From the repository root:

# First, install dependencies in the example directory cd example bun install cd .. # Build with OPTIMIZED Dockerfile docker build -f Dockerfile -t nextjs-benchmark:optimized ./example # Build with DEFAULT Dockerfile (for comparison) docker build -f Dockerfile.default -t nextjs-benchmark:default ./example # Run the container docker run -p 3000:3000 nextjs-benchmark:optimized

Then visit http://localhost:3000 to see the benchmark app in action.

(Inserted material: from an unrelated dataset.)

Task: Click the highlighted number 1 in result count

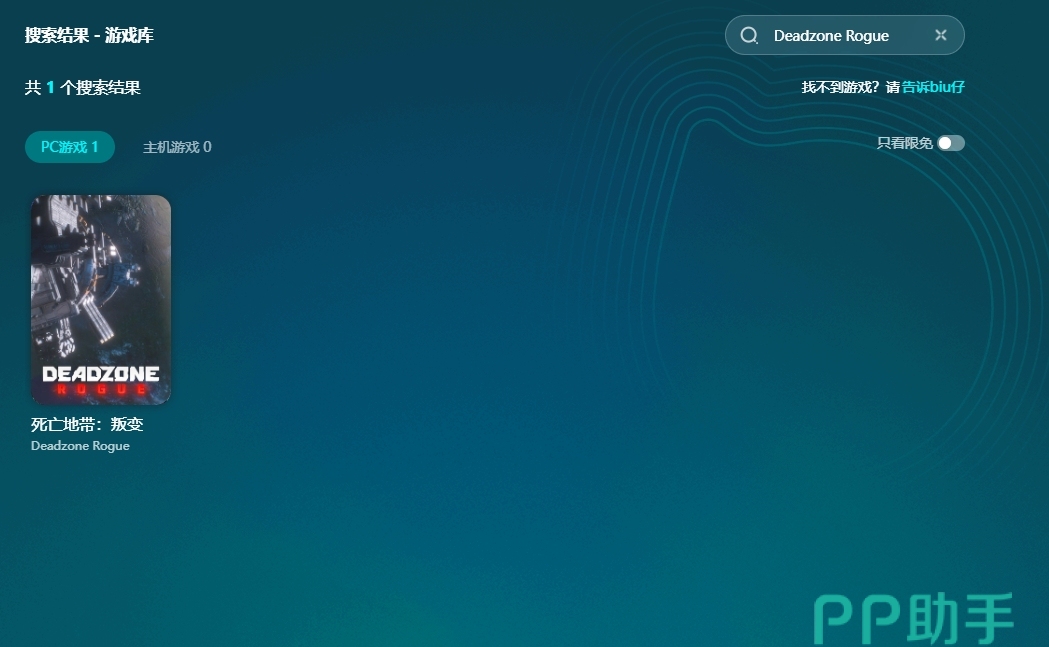Action: [x=50, y=88]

This repository includes a GitHub Actions workflow that automatically benchmarks both the optimized and default Dockerfiles on every push. The workflow runs two parallel jobs:

1. Optimized Dockerfile - Uses BuildKit cache mounts, Bun, and multi-stage builds
2. Default Dockerfile - Based on Vercel's official example

Each job performs three build stages:

• 🧊 Cold build - No cache (--no-cache), simulates first-time build
• 🔥 Warm build - With cache after code change, simulates typical development rebuild
• 🚀 Hot build - Full cache with no changes, shows best-case caching performance

To view benchmark results:

• Check the Actions tab in this repository
• Look for "Docker Build Benchmark" workflow runs
• Each run includes a detailed summary comparing both Dockerfiles

To run benchmarks locally:

# Test optimized Dockerfile time docker build -f Dockerfile -t nextjs-benchmark:optimized ./example # Test default Dockerfile  time docker build -f Dockerfile.default -t nextjs-benchmark:default ./example

1. BuildKit Cache Mounts: The Bun install cache (~/.bun/install/cache) and Next.js build cache (.next/cache) persist between builds, eliminating redundant work
2. Layer Ordering: Dependencies are installed before copying application code, so code changes don't invalidate the dependency layer
3. Bun Speed: Dependency installation is significantly faster than npm/yarn
4. Incremental Builds: Next.js caches compiled pages, so only changed pages need rebuilding

# Scenario 1: Cold build (no cache) docker builder prune -a -f time docker build -f Dockerfile -t nextjs-benchmark:cold ./example # Scenario 2: Warm build (code change with cache) # Edit a file, then rebuild echo "// Modified: $(date)" >> example/app/page.tsx time docker build -f Dockerfile -t nextjs-benchmark:warm ./example # Scenario 3: Hot build (no changes, full cache) time docker build -f Dockerfile -t nextjs-benchmark:hot ./example # Compare with default Dockerfile docker builder prune -a -f time docker build -f Dockerfile.default -t nextjs-benchmark:default-cold ./example echo "// Modified: $(date)" >> example/app/page.tsx time docker build -f Dockerfile.default -t nextjs-benchmark:default-warm ./example time docker build -f Dockerfile.default -t nextjs-benchmark:default-hot ./example

This Dockerfile is specifically optimized for CI/CD scenarios where:

1. Cache mounts persist between builds (supported by most modern CI systems like GitHub Actions, GitLab CI, CircleCI)
2. Layer caching is enabled and reused across builds
3. Dependencies change infrequently compared to application code
4. Multiple builds per day benefit from cached downloads and build artifacts

Expected performance (based on 2000-page benchmark app):

• 🧊 Cold build (first time): 5-10 minutes (depending on project size and page count)
• 🔥 Warm build (code changes): 30-90 seconds (90%+ time savings)
• 🚀 Hot build (no changes): 5-15 seconds (99%+ time savings)

The optimized Dockerfile shows the greatest improvement in warm/hot builds thanks to BuildKit cache mounts. See the Benchmark Example App section for automated benchmark results and direct comparison with the default Dockerfile across all three scenarios.